These are published chapters from my book The real Internet of Things, published on January 1st, 2017.
So we’ve talked through the various concepts. But what does this all get us? How is this the future of technology and humanity?
There have been three main themes throughout this book:
That we can predict the future of technology through our understanding of what humans ultimately want as a species.
That human-to-technology interface is about to fundamentally change by abstracting technology behind natural interfaces.
That we’re moving towards a bottom-up and evolution-based model vs. one that’s top-down and design-based.
We cannot know what technology will be capable of in the future, but the more we understand ourselves the more we will know exactly how it’ll be used. That dynamic is the key to our predictive power.
We are the imperfect pothole, and technology is the puddle inside. Know the shape of the container and you’ll know the shape of what fills it.
Given that perspective, technology is perhaps best defined as:
An artificial layer of abstraction that converts an entity’s desire into reality.
Technology is what fills the gap between the world we have and the world we want, and in that sense it is far more predictable than most realize.
With regard to interface, the future of technology is one where technology usage becomes more natural, more invisible, and completely abstracted. Poking at applications applications with fingers or keyboards is identical to running clothes up and down a washing board—in a river.
We’re not just moving to a model where humans interact with their computers via voice, text, and gestures—that’s a small detail in the larger point.
What we’re moving toward is a model where humans don’t really interact with computers at all. Instead, humans will interact with assistants who then interact with computers on our behalf. It’s mediation. It’s abstraction.

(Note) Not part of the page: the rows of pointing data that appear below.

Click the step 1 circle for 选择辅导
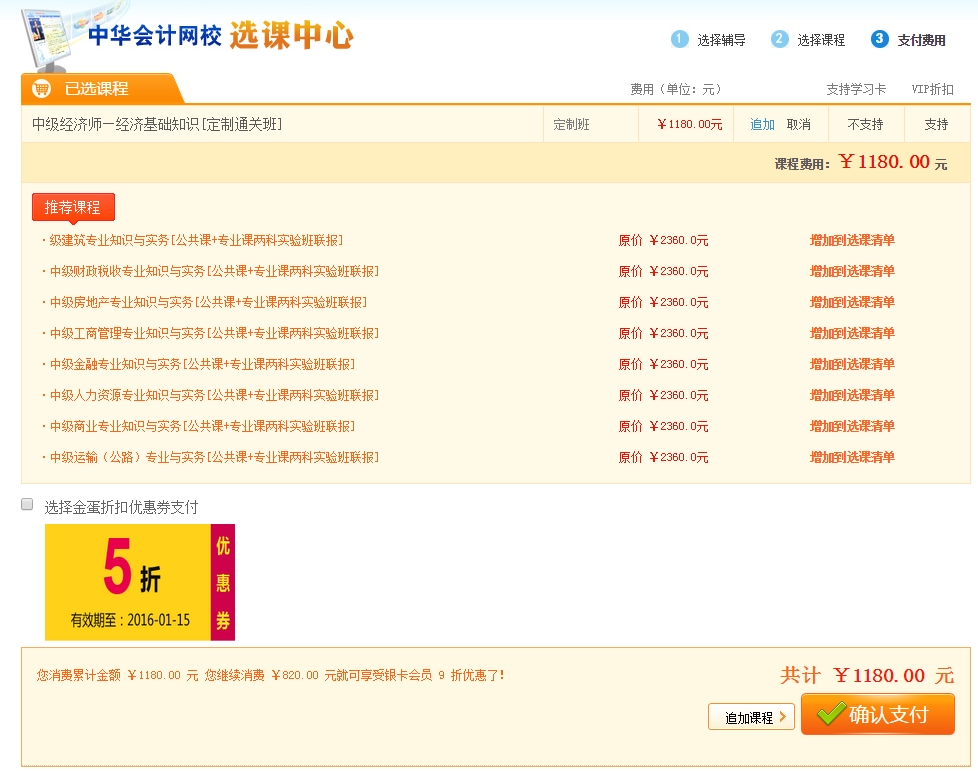978x771 pixels. 680,39
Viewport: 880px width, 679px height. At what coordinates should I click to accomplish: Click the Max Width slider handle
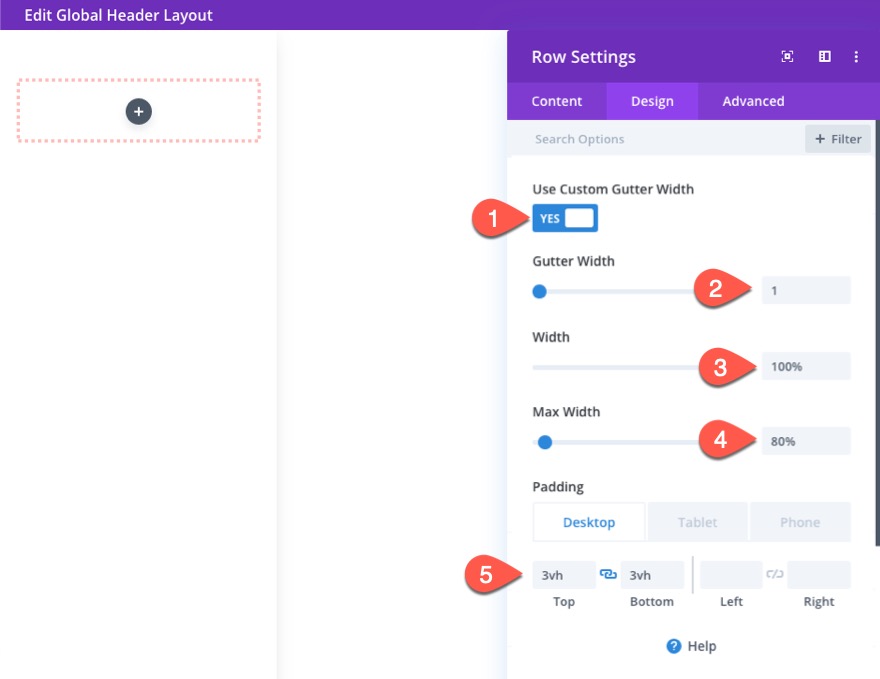[x=544, y=441]
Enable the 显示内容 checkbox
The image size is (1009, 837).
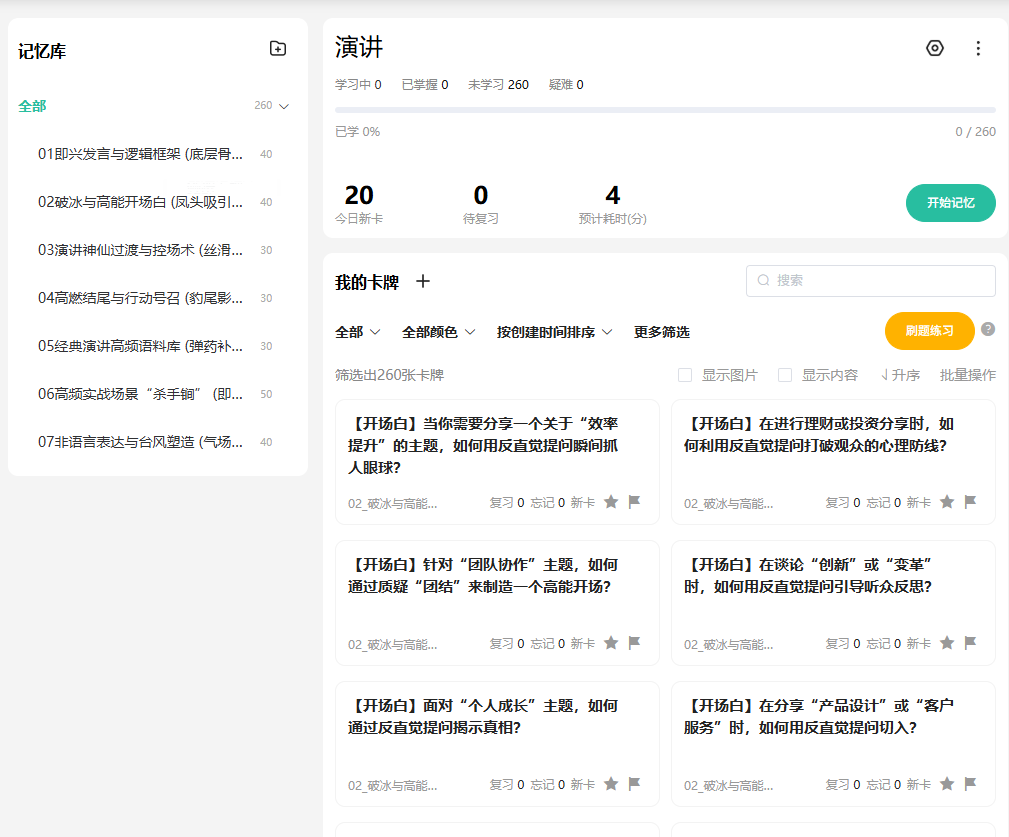[x=784, y=375]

It’s humans simply wanting or needing things, naturally communicating those needs implicitly, or explicitly, and having those things simply happen.
The world becomes transparently curated and reconfigured around us according to our preferences.
Finally, daemonization will unify a person’s identity into a single source of truth that lives where it should: with you.
Instead of being the fleshy, abstracted subject of thousands of imperfect databases, you will become the single authority for who you are, your realtime state, what you care about, and how you prefer to interface with everything else.
It will allow us to know the state of the world in realtime, to parse that information continuously, and to use technology to shape our lives according to our values.
This not a technology upgrade, it’s a humanity upgrade.
It’s knowledge of, and connection with, all other objects through our respective daemons—allowing you the ability to create and exchange value in realtime.
It will transition us from a model where institutions slowly and imprecisely interact with other institutions about us, to a model where we interact and exchange value with each other.
This is the real Internet of Things.